### What the task asks:
Can you carry on the Django tutorial about handling multiple input variables, picking up right after its last sentence?

— start of Source —

Handling multiple input variables in Django

We shall briefly how to work with multi-variable input in Django. The text is the Django counterpart to the section Handling multiple input variables in Flask. There are four float input variables: \( A \), \( b \), \( w \), and \( T \). A function compute in the file compute.py makes a plot of the function \( u(t)=Ae^{-bt}\sin (wt) \) depending on these four parameters and returns the name of the plot file. Our task is to define four input fields, execute the compute function and show the input fields together with the resulting plot, cf. Figures 7 and 8.

Programming the Django application

Adding the app to a project

Any Django app needs a project, but here we reuse the project we set up for the scientific hello world examples. We go to the directory apps/django_apps and create the Django app vib1:

Terminal> python ../../django_project/manage.py startapp vib1
Then we
  1. add relative2absolute_path('../../apps/django_apps/vib1/templates'), to the TEMPLATE_DIRS tuple in settings.py,
  2. add vib1 to the INSTALLED_APPS tuple, and
  3. add url(r'^vib1/', 'django_apps.vib1.views.index') to the patterns call in urls.py.

— end of Source —
— start of Material provided —

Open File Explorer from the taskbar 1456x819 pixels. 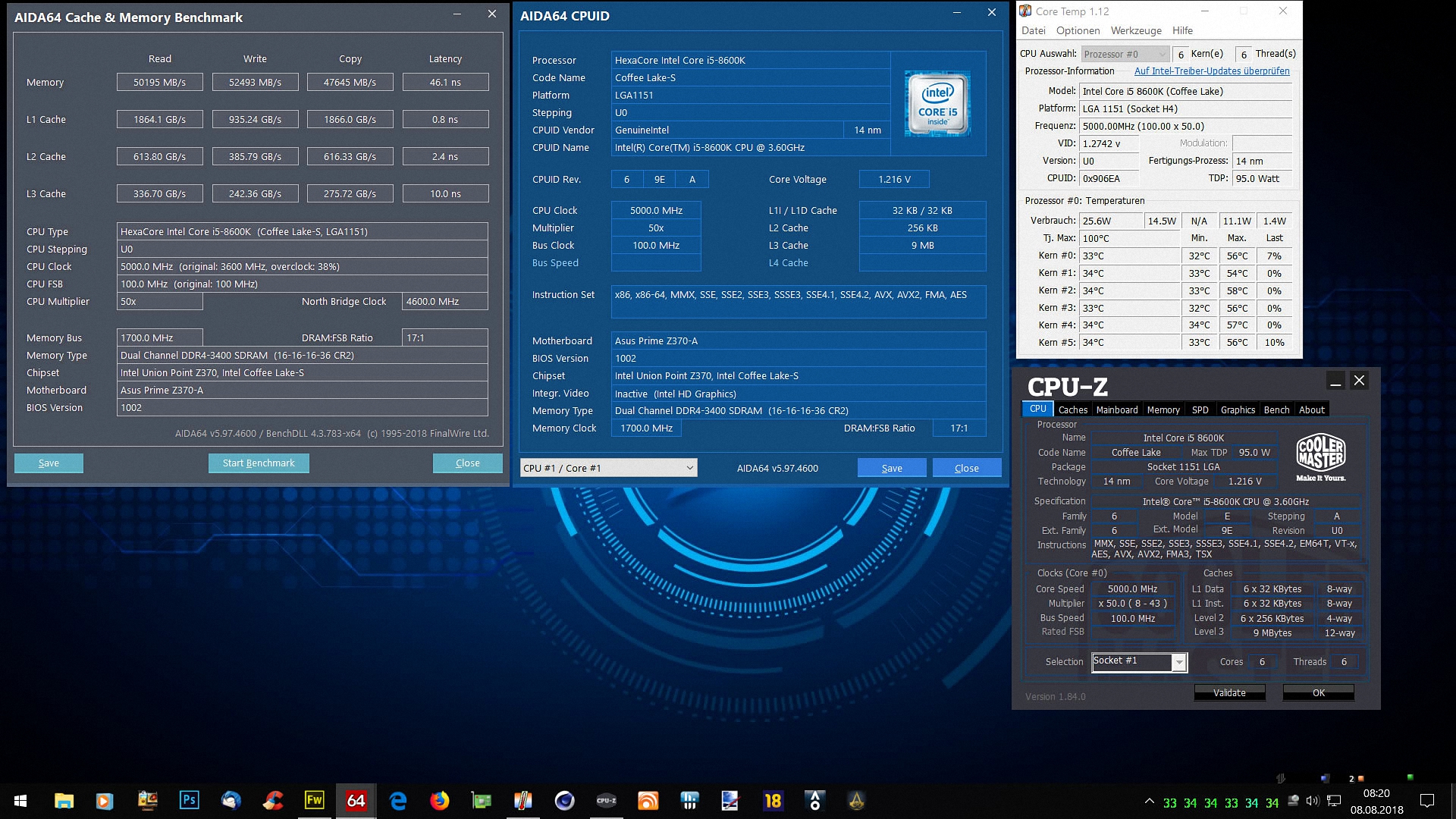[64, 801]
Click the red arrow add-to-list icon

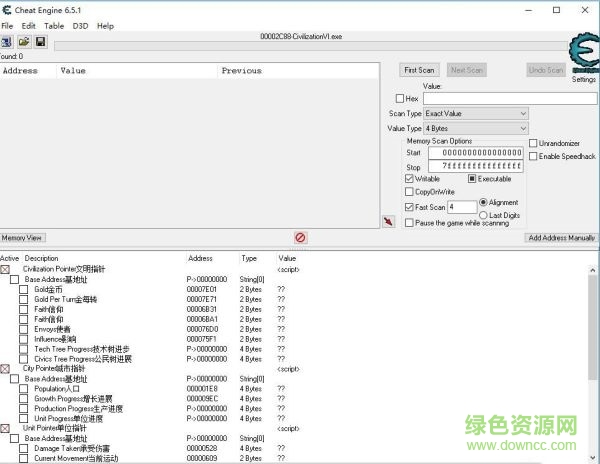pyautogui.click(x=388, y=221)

— end of Material provided —

### Output for this exercise:
These steps ensure that Django can find our application as a module/package, that Django can find our templates associated with this application, and that the URL address applies the name vib1 to reach the application.

The compute part

The computations in our application are put in a file compute.py and explained in detail in the section Programming the Flask application. We can equally well utilize the Bokeh library for plotting using the code shown in the section Plotting with the Bokeh library.

The model

We can now write models.py and the Input class that defines the form fields for the four input variables:

from django.db import models
from django.forms import ModelForm
from math import pi

class Input(models.Model):
    A = models.FloatField(
        verbose_name=' amplitude (m)', default=1.0)
    b = models.FloatField(
        verbose_name=' damping coefficient (kg/s)', default=0.0)
    w = models.FloatField(
        verbose_name=' frequency (1/s)', default=2*pi)
    T = models.FloatField(
        verbose_name=' time interval (s)', default=18)

class InputForm(ModelForm):
    class Meta:
        model = Input
Note here that we can provide a more explanatory name than just the variable name, e.g., ' amplitude (m)' for A. However, Django will always capitalize these descriptions, so if one really needs lower case names (e.g., to be compatible with a mathematical notation or when just listing the unit), one must start the text with a space, as we have demonstrated above. We also provide a default value such that all fields have a value when the user sees the page.

The view

The views.py file looks as follows:

from django.shortcuts import render_to_response
from django.template import RequestContext
from django.http import HttpResponse
from models import InputForm
from compute import compute
import os

def index(request):
    os.chdir(os.path.dirname(__file__))
    result = None
    if request.method == 'POST':
        form = InputForm(request.POST)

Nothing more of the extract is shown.